Stored data entries

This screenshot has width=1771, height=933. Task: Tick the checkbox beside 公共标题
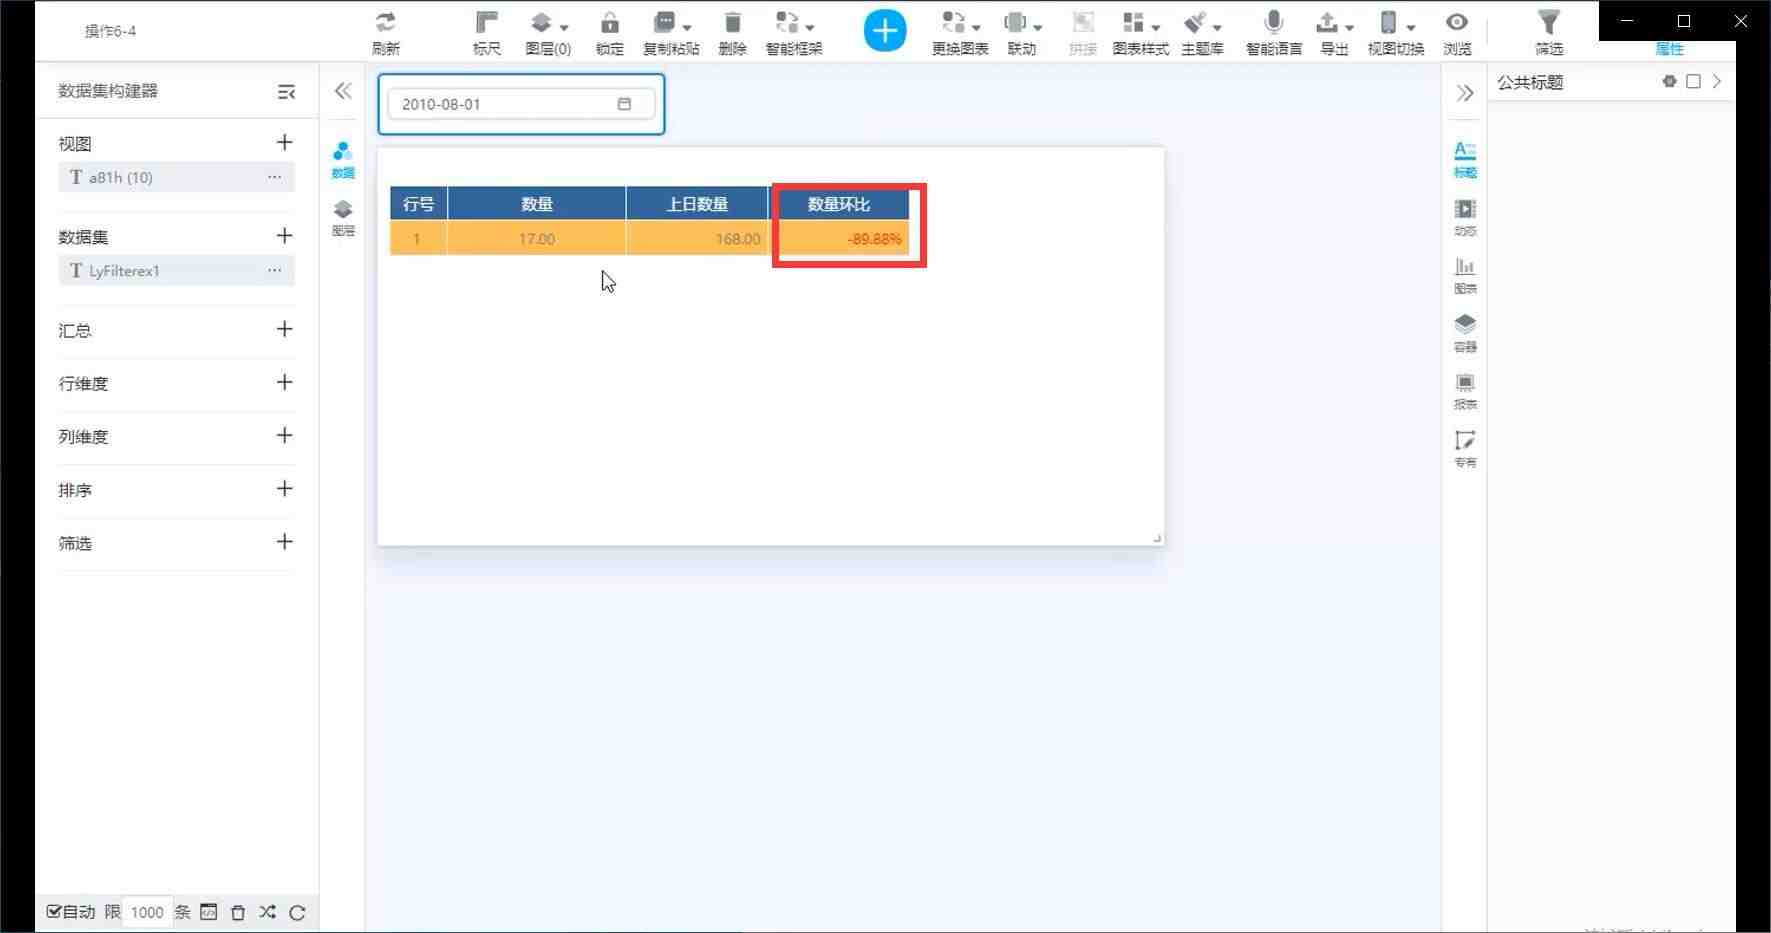1693,82
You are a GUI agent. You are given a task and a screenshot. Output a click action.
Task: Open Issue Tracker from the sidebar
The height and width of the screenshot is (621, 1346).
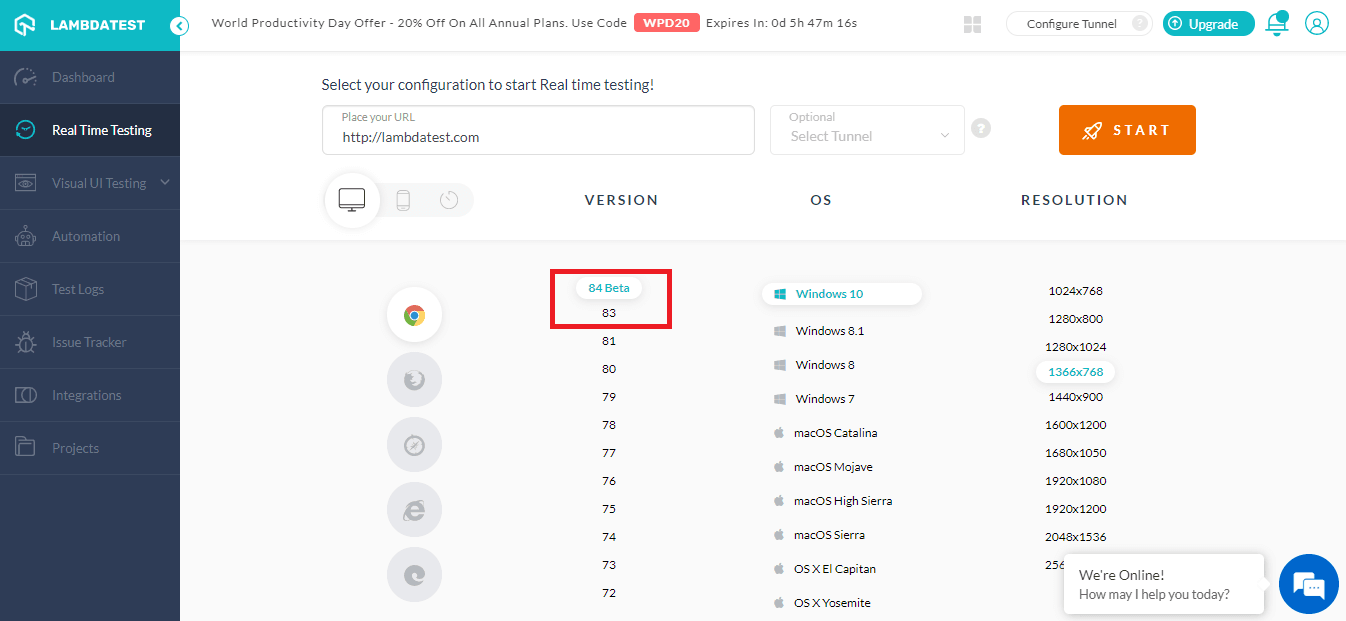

Work to be completed
Transcribe nothing but the lines from the one containing "Task: Open Issue Tracker from the sidebar" through the final line of the records, exactly as written and without pictures.

Result of the exercise
Task: Open Issue Tracker from the sidebar
The height and width of the screenshot is (621, 1346).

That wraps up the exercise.